Acupuncture used in bypass surgery

By Wang Hongyi (China Daily)
Updated: 2007-12-27 07:24

SHANGHAI: Surgeons here have successfully performed heart bypass surgery on an elderly patient using acupuncture instead of a general anesthetic.

The four-hour procedure was performed on a 76-year-old man at the Shanghai Renji Hospital earlier this month.

Doctors declared the operation a success yesterday and said it was the first time "acupuncture anesthesia" had been used for such a procedure.

The patient was first sedated using a standard intravenous anesthetic agent called propofol.

Yin Wenyuan, a doctor with the hospital's anesthesia department, said the surgery, which usually requires a general anesthetic, was conducted after six acupuncture needles were inserted into acupoints on the patient's chest and wrist.

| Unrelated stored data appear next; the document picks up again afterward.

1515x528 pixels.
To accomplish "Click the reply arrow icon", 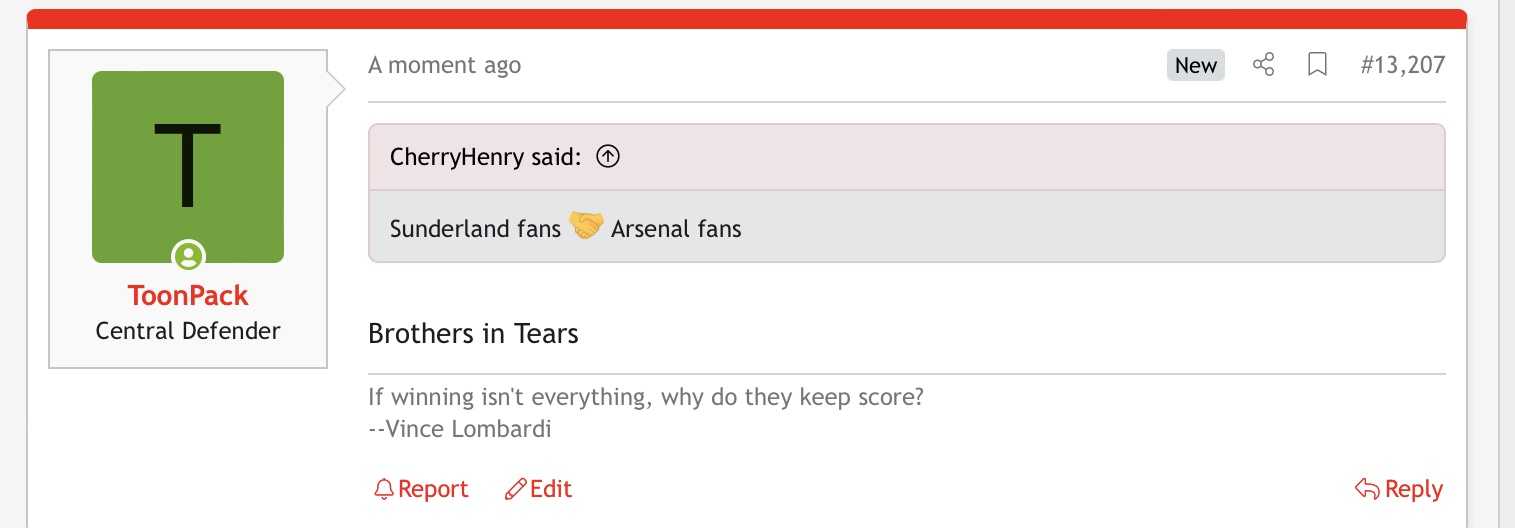I will click(1366, 489).
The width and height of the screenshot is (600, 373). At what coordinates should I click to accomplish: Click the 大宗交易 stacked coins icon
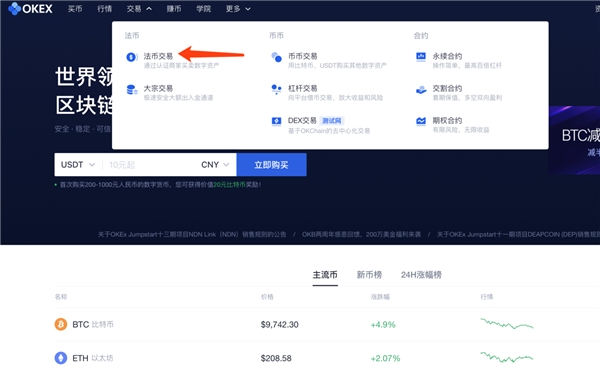(x=132, y=90)
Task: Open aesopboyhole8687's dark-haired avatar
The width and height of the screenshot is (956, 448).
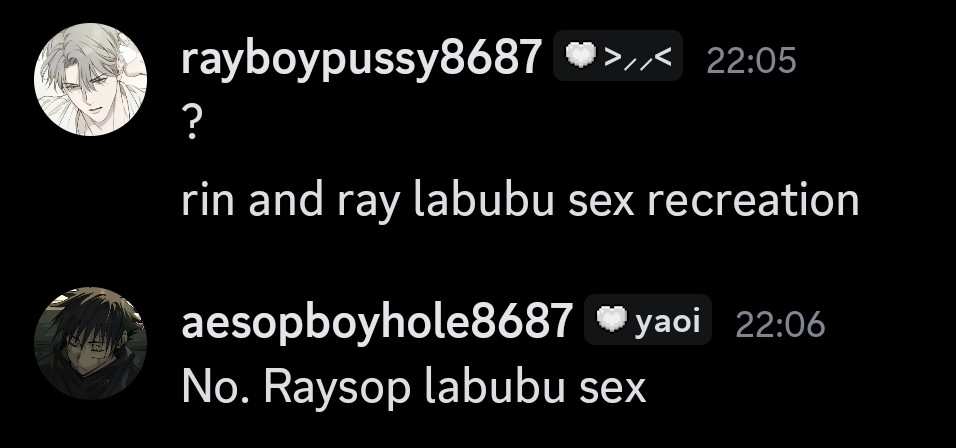Action: (x=90, y=343)
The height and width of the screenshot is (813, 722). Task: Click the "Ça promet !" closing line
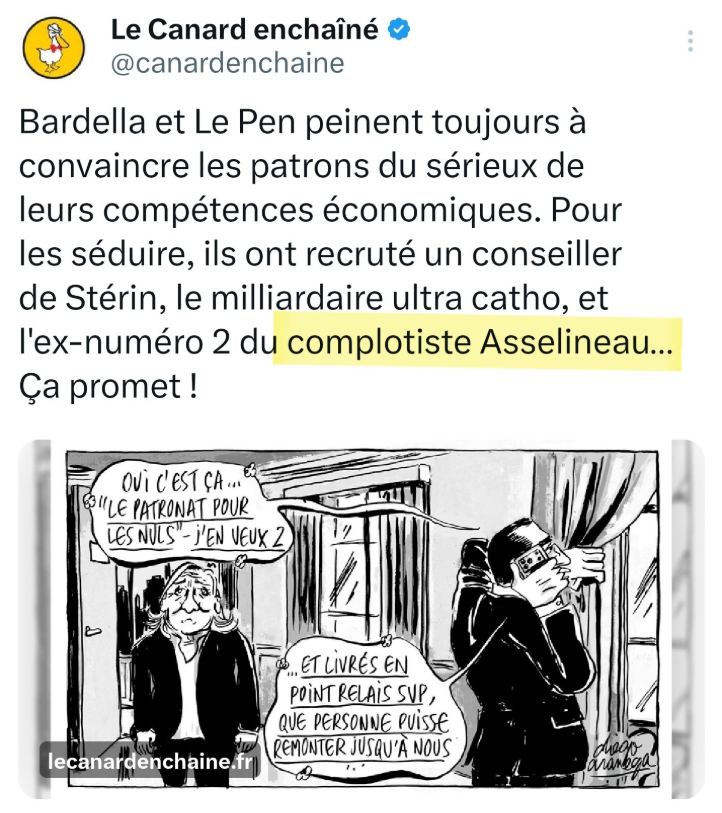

The patient was unconscious during the entire procedure.

He was able to get out of bed the day after the procedure, doctors said, and was later discharged from hospital. He is now in a stable condition at home.

There are several advantages to using the method, he said.

"One benefit of acupuncture anesthesia is that it is a drug-free way to minimize pain," Yin said. "With anesthetics, patients often have to tolerate the pain and risk the side effects, or even need an increased dose to achieve the required effects. However, this does not happen with acupuncture."

Acupuncture anesthesia is also less expensive than general anesthetics.